• **Task**:
Copy every line of the records that includes the word "computer".
=== Available data ===
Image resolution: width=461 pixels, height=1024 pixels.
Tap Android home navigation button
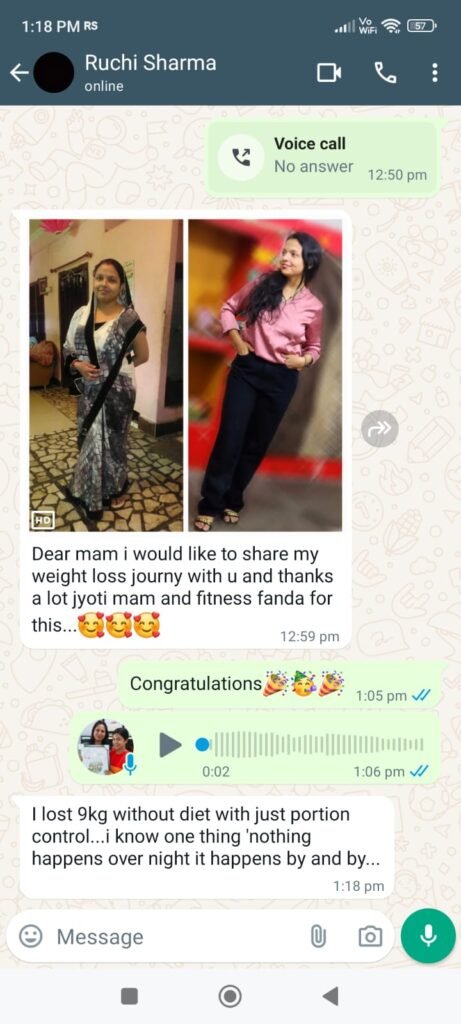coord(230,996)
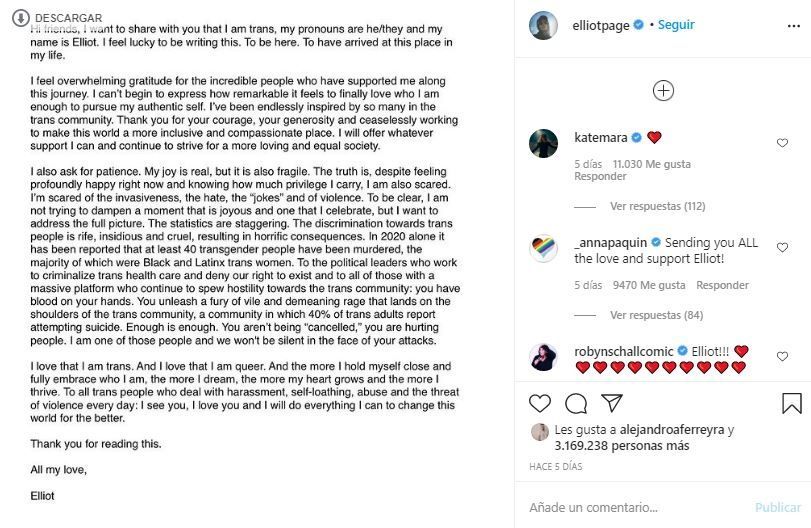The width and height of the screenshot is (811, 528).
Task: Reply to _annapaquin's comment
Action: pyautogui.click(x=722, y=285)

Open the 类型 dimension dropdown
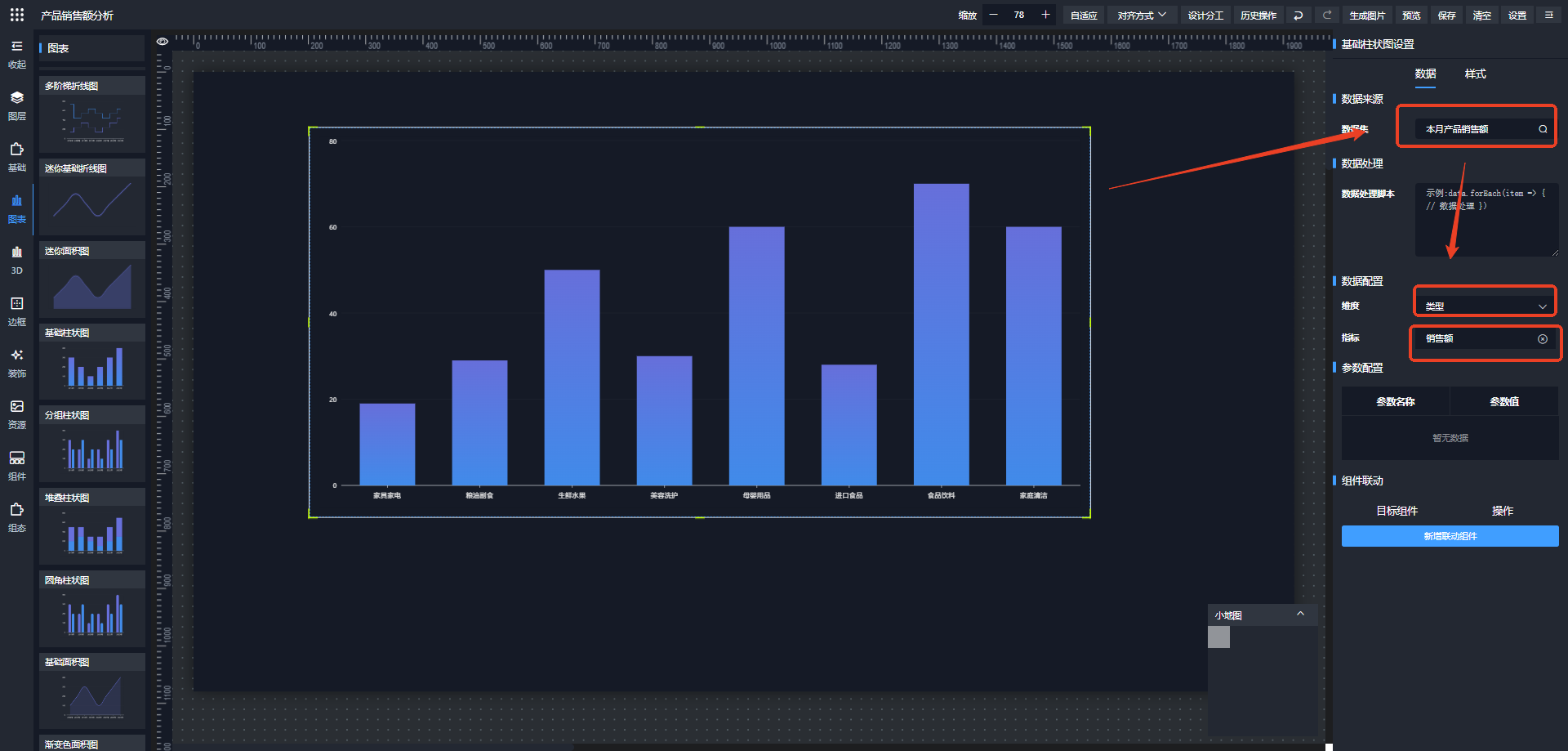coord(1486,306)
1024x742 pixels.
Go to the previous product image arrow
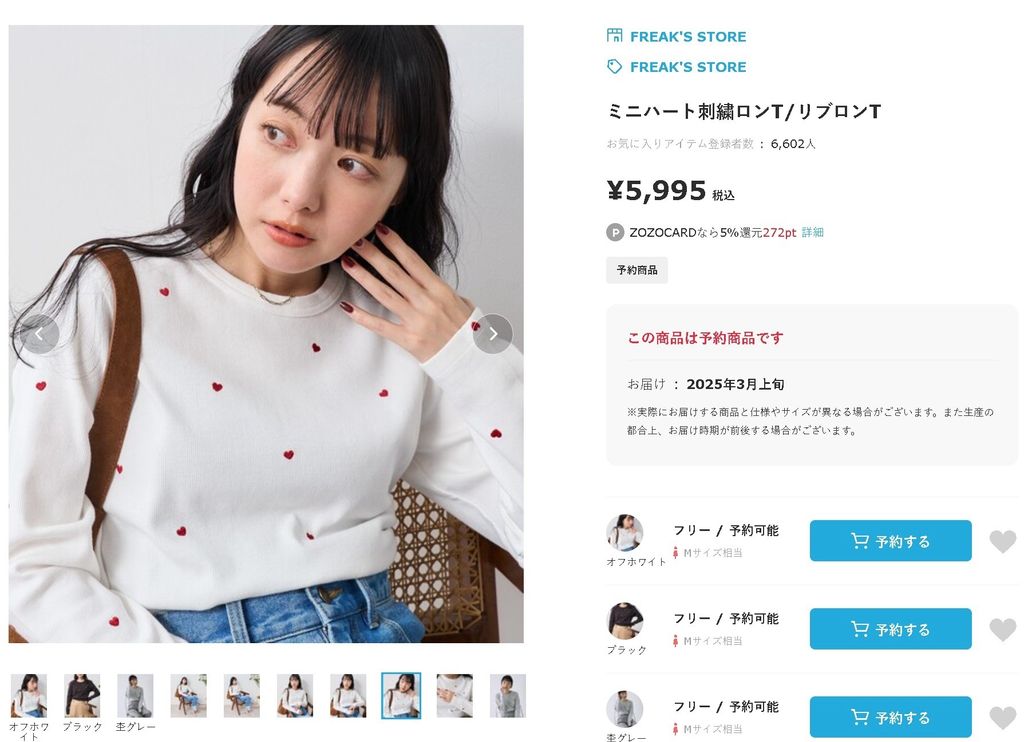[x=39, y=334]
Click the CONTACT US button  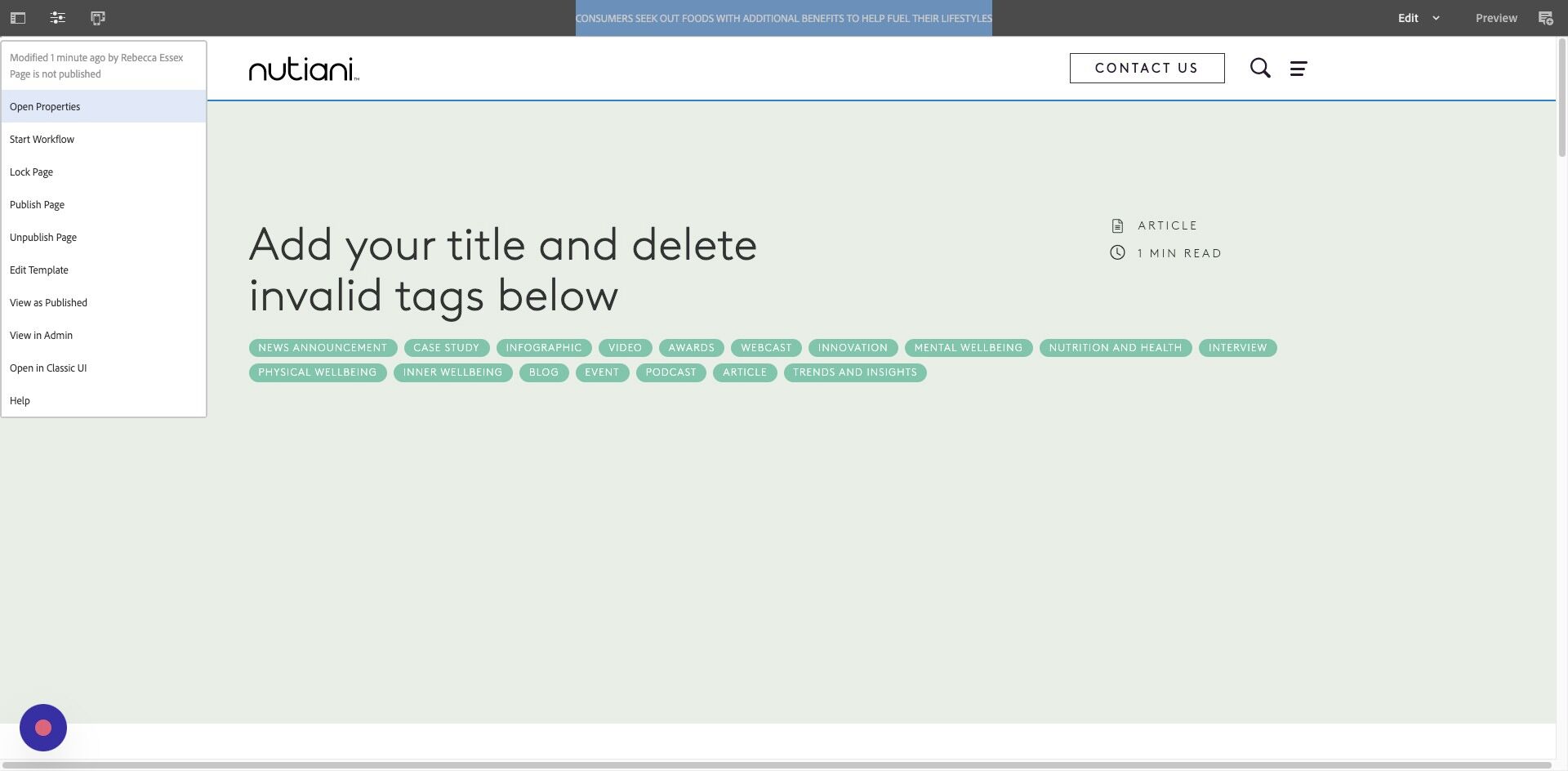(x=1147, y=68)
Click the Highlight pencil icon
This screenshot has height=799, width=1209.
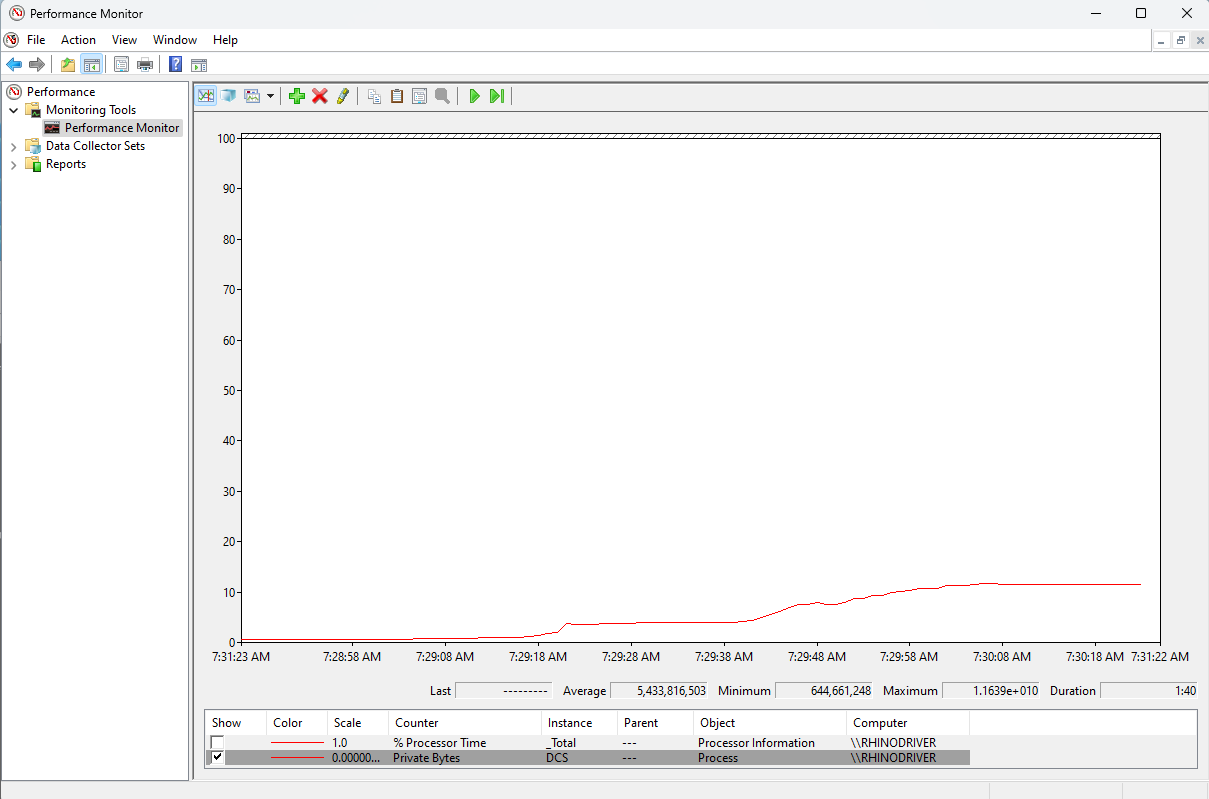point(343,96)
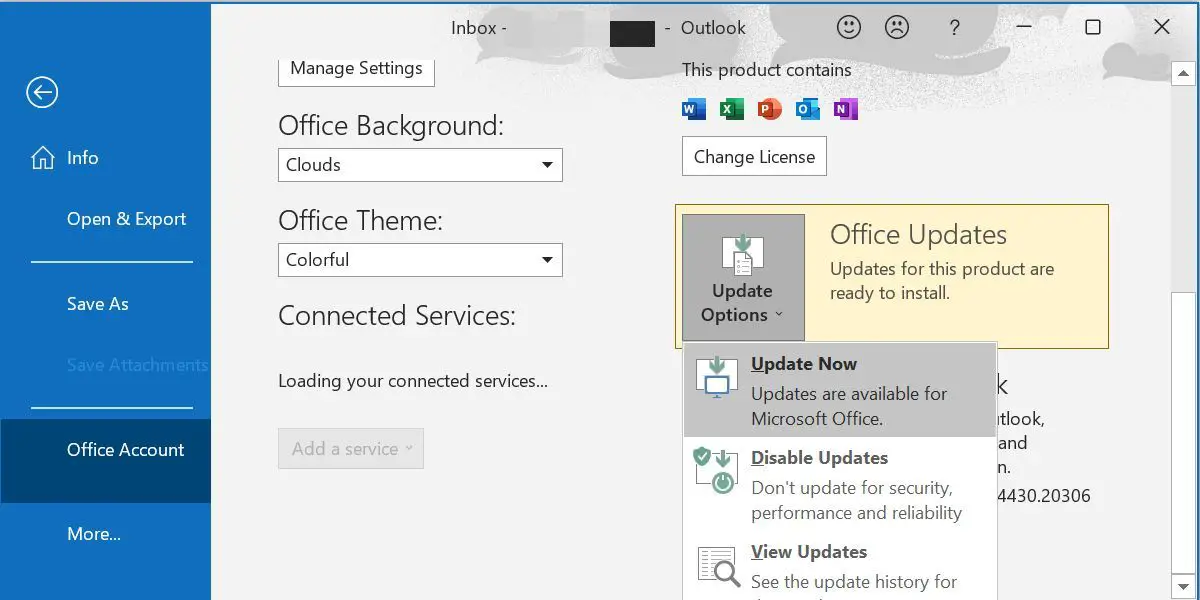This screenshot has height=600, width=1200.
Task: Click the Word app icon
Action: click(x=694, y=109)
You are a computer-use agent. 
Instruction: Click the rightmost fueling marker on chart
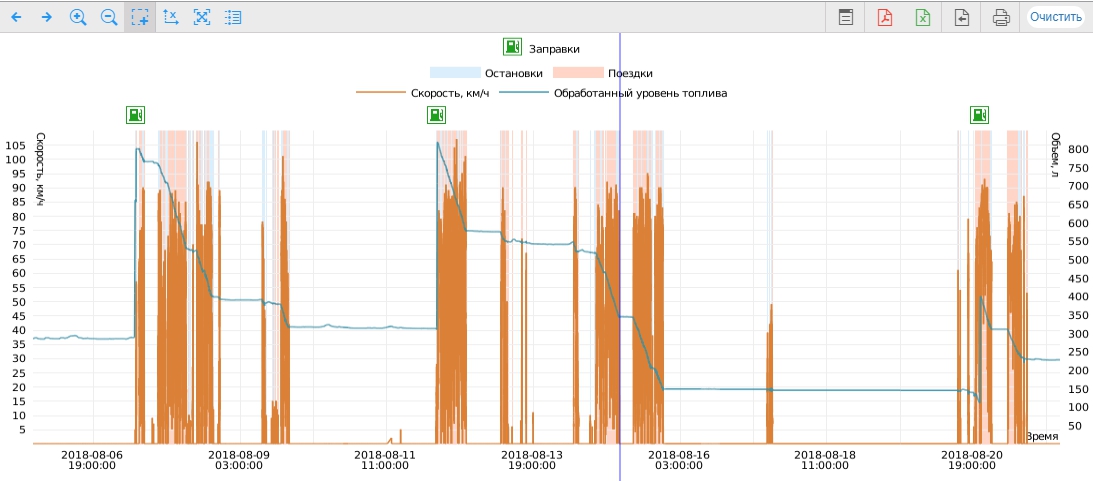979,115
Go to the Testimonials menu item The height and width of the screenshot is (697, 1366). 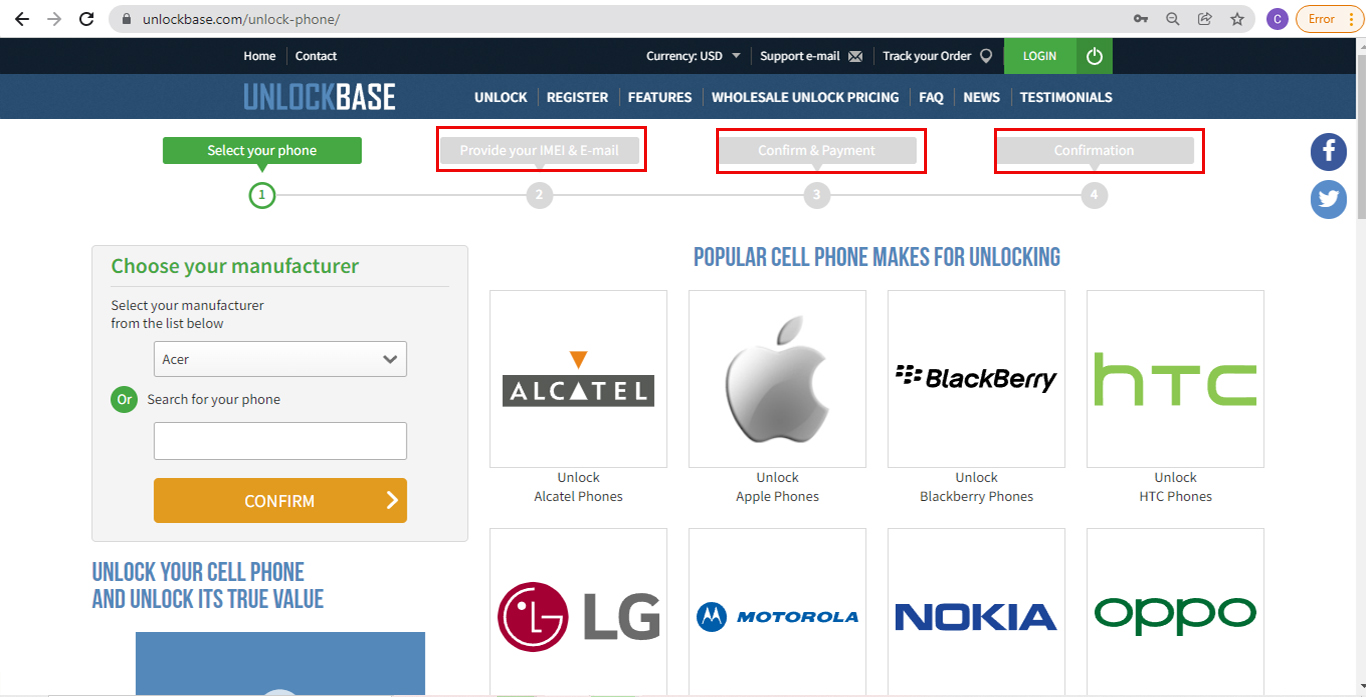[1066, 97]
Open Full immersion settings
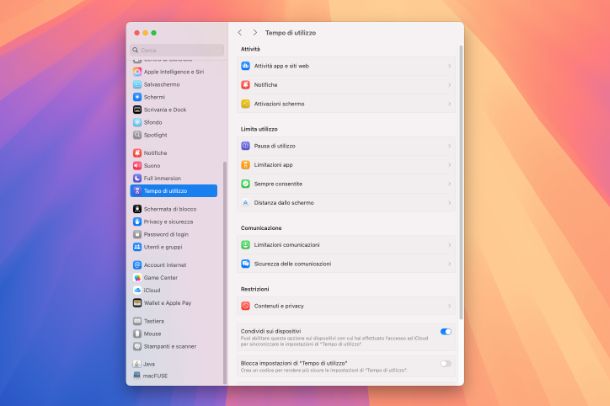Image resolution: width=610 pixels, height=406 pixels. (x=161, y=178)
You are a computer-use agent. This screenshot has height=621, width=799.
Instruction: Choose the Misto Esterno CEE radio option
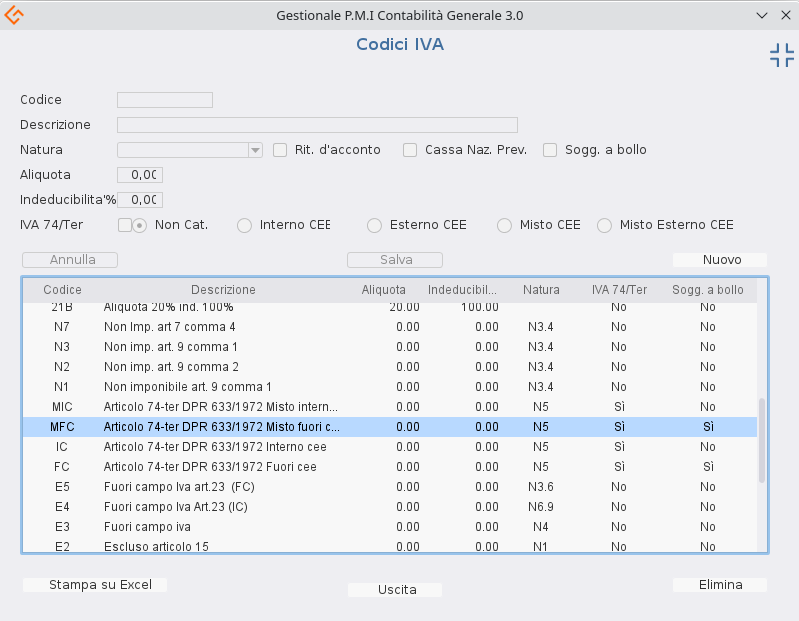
===
• **Result of the task**:
You are a computer-use agent. 
You are a computer-use agent. This screenshot has height=621, width=799.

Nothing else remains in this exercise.